Re: Encoders.STRING() causing performance problems in Java application

Posted by ma...@wunderlich.com.


Thanks a lot, Sean, for the comments. I realize I didn't provide enough 
background information to properly diagnose this issue.

In the meantime, I have created some test cases for isolating the 
problem and running some specific performance tests. The numbers are 
quite revealing: Running our Spark model individually on Strings takes 
about 8 Sec for the test data, whereas is take 88 ms when run on the 
entire data in a single Dataset. This is a factor of 100x. This gets 
even worse for larger datasets.

So, the root cause here is the way the Spark model is being called for 
one string at a time by the self-built prediction pipeline (which is 
also using other ML techniques apart from Spark). Needs some 
re-factoring...

Thanks again for the help.

Cheers,

Martin

Am 2022-02-18 13:41, schrieb Sean Owen:

> That doesn't make a lot of sense. Are you profiling the driver, rather 
> than executors where the work occurs?
> Is your data set quite small such that small overheads look big?
> Do you even need Spark if your data is not distributed - coming from 
> the driver anyway?
> 
> The fact that a static final field did anything suggests something is 
> amiss with your driver program.
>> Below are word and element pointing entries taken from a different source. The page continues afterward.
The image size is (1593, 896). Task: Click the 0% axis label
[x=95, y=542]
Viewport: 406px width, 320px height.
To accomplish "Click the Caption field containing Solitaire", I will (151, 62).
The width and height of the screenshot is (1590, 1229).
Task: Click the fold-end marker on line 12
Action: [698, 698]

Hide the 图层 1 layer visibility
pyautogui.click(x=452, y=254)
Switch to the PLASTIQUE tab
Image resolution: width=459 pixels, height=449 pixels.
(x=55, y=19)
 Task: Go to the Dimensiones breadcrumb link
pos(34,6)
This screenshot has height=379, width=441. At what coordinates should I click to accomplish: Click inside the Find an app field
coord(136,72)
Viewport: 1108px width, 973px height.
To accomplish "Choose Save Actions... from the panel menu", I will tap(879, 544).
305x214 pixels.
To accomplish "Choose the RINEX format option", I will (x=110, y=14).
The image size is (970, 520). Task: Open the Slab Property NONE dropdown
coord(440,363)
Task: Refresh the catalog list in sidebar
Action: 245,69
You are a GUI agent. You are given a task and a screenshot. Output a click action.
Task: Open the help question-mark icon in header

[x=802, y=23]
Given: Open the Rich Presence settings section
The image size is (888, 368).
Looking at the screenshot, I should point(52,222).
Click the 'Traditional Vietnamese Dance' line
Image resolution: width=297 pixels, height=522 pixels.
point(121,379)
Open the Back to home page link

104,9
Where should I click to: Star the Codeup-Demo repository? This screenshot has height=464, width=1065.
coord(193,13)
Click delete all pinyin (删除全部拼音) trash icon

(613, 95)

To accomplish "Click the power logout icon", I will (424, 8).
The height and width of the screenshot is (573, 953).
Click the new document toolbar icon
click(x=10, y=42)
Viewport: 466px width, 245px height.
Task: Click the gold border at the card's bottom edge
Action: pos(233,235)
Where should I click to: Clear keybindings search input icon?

Are you perhaps inadvertently 
> serializing your containing class with a bunch of other data by using 
> its methods in a closure?
> If your data is small it's not surprising that the overhead could be in 
> just copying the data around, the two methods you cite, rather than the 
> compute.
> Too many things here to really say what's going on.
> 
> On Fri, Feb 18, 2022 at 12:42 AM <ma...@wunderlich.com> wrote:
> 
>> Hello,
>> 
>> I am working on optimising the performance of a Java ML/NLP 
>> application based on Spark / SparkNLP. For prediction, I am applying a 
>> trained model on a Spark dataset which consists of one column with 
>> only one row. The dataset is created like this:
>> 
>> List<String> textList = Collections.singletonList(text);
>> Dataset<Row> data = sparkSession
>> .createDataset(textList, Encoders.STRING())
>> .withColumnRenamed(COL_VALUE, COL_TEXT);
>> 
>> The predictions are created like this:
>> 
>> PipelineModel fittedPipeline = pipeline.fit(dataset);
>> 
>> Dataset<Row> prediction = fittedPipeline.transform(dataset);
>> 
>> We noticed that the performance isn't quite as good as expected. After 
>> profiling the application with VisualVM, I noticed that the problem is 
>> with org.apache.spark.sql.Encoders.STRING() in the creation of the 
>> dataset, which by itself takes up about 75% of the time for the whole 
>> prediction method call.
>> 
>> So, is there a simpler and more efficient way of creating the required 
>> dataset, consisting of one column and one String row?
>> 
>> Thanks a lot.
>> 
>> Cheers,
>> 
>> Martin

Re: Encoders.STRING() causing performance problems in Java application

Posted by Sean Owen <sr...@gmail.com>.

That doesn't make a lot of sense. Are you profiling the driver, rather than
executors where the work occurs?
Is your data set quite small such that small overheads look big?
Do you even need Spark if your data is not distributed - coming from the
driver anyway?

The fact that a static final field did anything suggests something is amiss
with your driver program. Are you perhaps inadvertently serializing your
containing class with a bunch of other data by using its methods in a
closure?
If your data is small it's not surprising that the overhead could be in
just copying the data around, the two methods you cite, rather than the
compute.
Too many things here to really say what's going on.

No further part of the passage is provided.